After confirming that the system worked, I wanted to mechanize it so I made an attachment for the drone with a 1.5 VDC motor, an old gearbox adapted from a toy, a DeWalt drill add-on for screwdriver bits and a custom joint made out of epoxy putty. The attachment created a drill head for the drone (I still haven’t attached it but that’s what it will do) and with the very low strength of a 1.5 VDC motor, it manages to build the housing module.moduleOpening01moduleOpening02moduleOpening03moduleOpening04moduleInsideView

The next step will be attaching the drill to the drone and linking the logic to make it work manually and automatically. Let’s see if I can do it in a week.

Remodeling the Module

After working on visualizing the housing module, I realized that there was a problem with the original design of the module. I hadn’t noticed the problem from the previous cardboard-made prototype because the material plus the tightness of the seams had made the module expand a little by itself, allowing some space in the middle. The fact that it was somewhat open, gave me the idea that I would have an entry point for my expansion mechanisms to come through and have some room to work.
When I realized that there was no space to go through, I took a couple of steps back and rethought the design of the module so that it would allow the mechanisms inside of it for expansion. I sketched a potential model that would allow some space inside while at the same time be able to retain the previously adopted modifications for light and modularity.
Once I was set on the new design, I moved on to building a model of it. This time around, I wasn’t going to make the same mistakes as the last time, so I built it out of acrylic panels and retained the duct tape as a simulation of the flexible membranes on the edges. I built the model at a 1:20 scale because it was appropriate for the size of the drive train that I made previously and paid close attention to the dilations between the panels. The result was very interesting.

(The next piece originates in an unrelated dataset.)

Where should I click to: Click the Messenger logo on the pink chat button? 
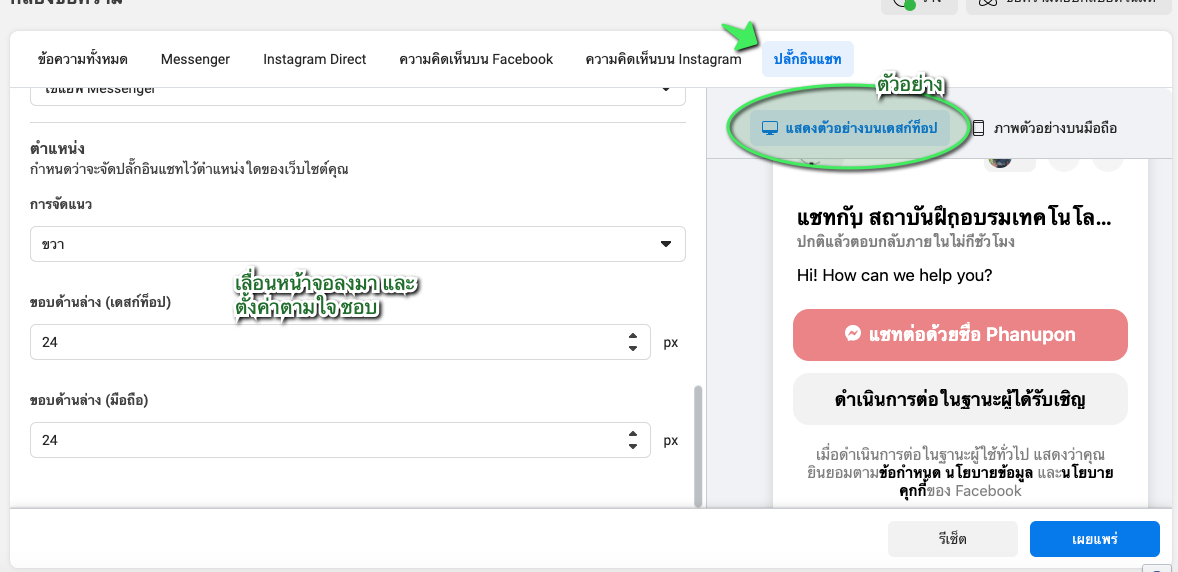[854, 335]
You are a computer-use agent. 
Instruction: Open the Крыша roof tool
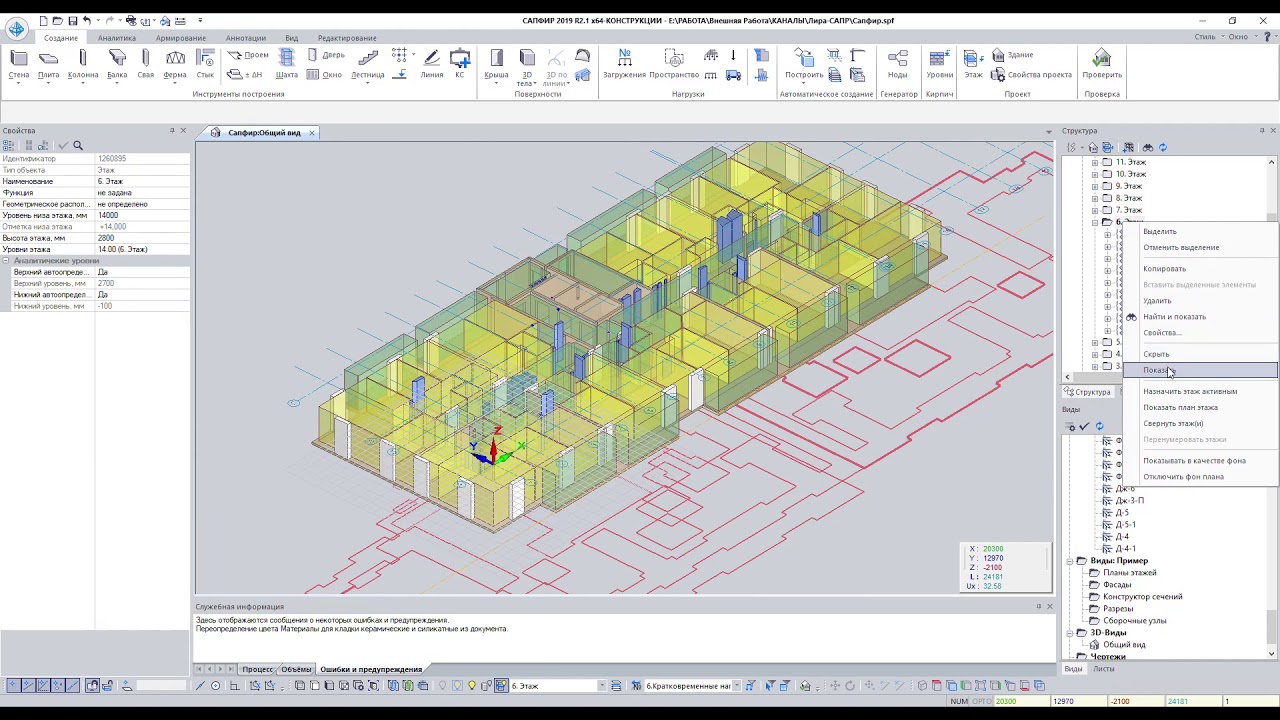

The structure seems to be sturdier and it expands and collapses easier than the previous one because the seams create less tension between the panels. The nodes created by the extra panels on the roof need special attention because there’s a corner shift when the module collapses, but that is easy to solve with extra membrane material or an elastic membrane, although a non-elastic has a longer lasting shelf life and it’s optimum performance is more reliable.
The 2.0 version of the housing module seems to allow more space for further evolution. The fact that there’s an access to the interior means that there’s a determined track to follow for the mechanisms that the robot might put into it and also enables me to play with the inner surfaces to create anchor points or railings to direct the motion of the robot.